━━━ TEXTE SOURCE
Artistes en confinement

CULTURE. Depuis la mi-mars, à part dans les hôpitaux, la vie tourne au ralenti. Partout, le temps est en suspens, obligeant tout le monde à réinventer son quotidien, y compris nos créateurs.

«Il y a un climat d’incertitude, une drôle d’ambiance générale», décrit l’écrivain nicolétain Mathieu Fortin, qui est à la maison avec ses deux enfants d’âge primaire tandis que sa conjointe travaille dans une clinique médicale.

«Ça bougeait plus avant!», lance de son côté le peintre Robert Roy, de Sainte-Perpétue.

Chacun vit de façon différente et bien personnelle cette période de pandémie qui marquera l’histoire. Chacun, mine de rien, s’y adapte.

«J’ai des préoccupations plus terre à terre, admet Mathieu Fortin. Je n’ai pas nécessairement le goût d’écrire pour le moment. La tension qu’on ressent présentement est un frein. Ça me bloque dans ma concentration, d’autant plus qu’on ne sait pas ce qui s’en vient. Tout est sur pause. Qu’adviendra-t-il des contrats en cours et de ceux à venir? C’est difficile à dire. Alors actuellement, je veux simplement profiter du moment présent.»

L’artiste Sonia Goulet, de Bécancour, s’est placée en mode réaction devant la situation. «J’ai besoin de faire du bien à mon environnement, à ma communauté et à moi-même. Ma créativité, ces temps-ci, me sert davantage au point de vue organisationnel et utilitaire. J’utilise davantage ma machine à coudre, je m’occupe de mes plantes et semis, je prépare mon déménagement de juin…», énumère-t-elle.

Elle remarque par ailleurs qu’à l’instar de plusieurs personnes, son souci des autres est plus marqué. «Souvent, comme artiste, on est dans notre bulle. Mais là, on y sort. Par exemple, j’ai des amis plus âgés, alors je m’offre pour faire leurs commissions.»

Le poète et musicien Pierre Chatillon a choisi de traverser la crise en mettant le focus sur le «beau». «Si je chante du triste, j’ajoute à la tristesse, illustre-t-il avec la grande sagesse qu’on lui connaît. C’est très dur, très sombre, ce que l’on vit. Mais il faut se ressaisir. Se forcer pour voir les belles choses autour de nous, que ce soit le fleuve, les outardes, les oies, la nature… Ça fait du bien.»

Tous les jours, il va marcher.  Il lit. Il aide aussi un ami à corriger un livre.  «Je me suis arrêté pour un bout de temps», confie-t-il à propos de sa création artistique, qu’il a choisi de mettre sur pause le temps que la crise passe, pour profiter de la vie.

De son côté, Robert Roy continue de faire ce qu’il aime le plus au monde: peindre. Lui aussi considère que la beauté est encore omniprésente. C’est la vibration, tout autour, qui a changé, dit-il. «[La crise] va nous recentrer. On va moins courir après les choses futiles», prévoit-il, se disant d’ailleurs déjà plus zen qu’avant.
━━━━━━
━━━ DONNÉES FOURNIES
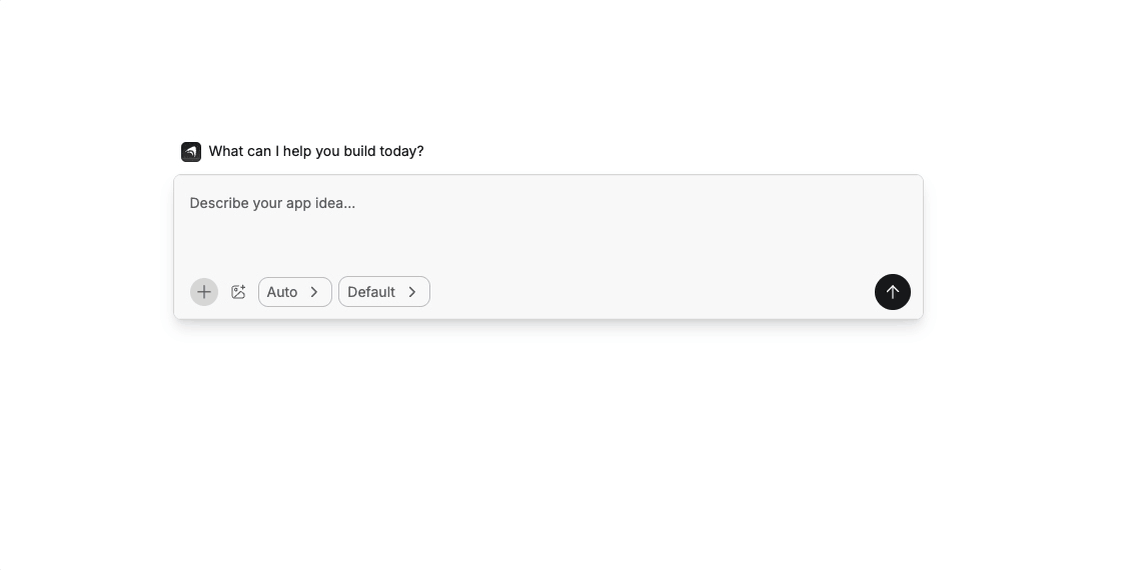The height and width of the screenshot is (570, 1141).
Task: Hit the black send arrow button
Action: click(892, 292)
━━━━━━
━━━ DONNÉES FOURNIES
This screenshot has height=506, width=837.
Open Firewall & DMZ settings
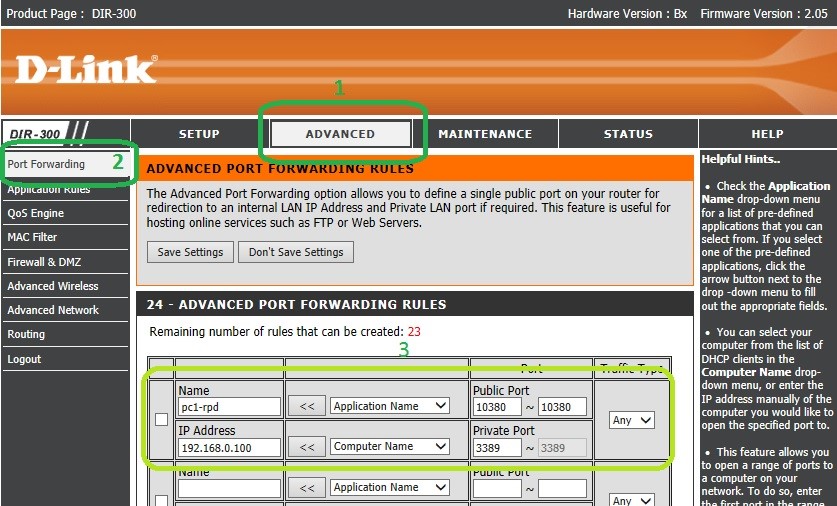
━━━━━━
• [TÂCHE À RÉALISER 1]
Recopiez tout le passage du texte sur les artistes en confinement, depuis « Artistes en confinement » jusqu'à « rien, s’y adapte. ».
• [TÂCHE À RÉALISER 2]
D'après le texte sur les artistes en confinement, répondez brièvement à chaque question.
(a) De quelle localité est le peintre Robert Roy ?
(b) Où travaille la conjointe de Mathieu Fortin ?
(c) En quel mois Sonia Goulet doit-elle déménager ?
Les items ne sont d'aucune utilité pour ce travail.

• [CORRIGÉ 1]
Artistes en confinement

CULTURE. Depuis la mi-mars, à part dans les hôpitaux, la vie tourne au ralenti. Partout, le temps est en suspens, obligeant tout le monde à réinventer son quotidien, y compris nos créateurs.

«Il y a un climat d’incertitude, une drôle d’ambiance générale», décrit l’écrivain nicolétain Mathieu Fortin, qui est à la maison avec ses deux enfants d’âge primaire tandis que sa conjointe travaille dans une clinique médicale.

«Ça bougeait plus avant!», lance de son côté le peintre Robert Roy, de Sainte-Perpétue.

Chacun vit de façon différente et bien personnelle cette période de pandémie qui marquera l’histoire. Chacun, mine de rien, s’y adapte.

• [CORRIGÉ 2]
(a) De Sainte-Perpétue.
(b) Dans une clinique médicale.
(c) En juin.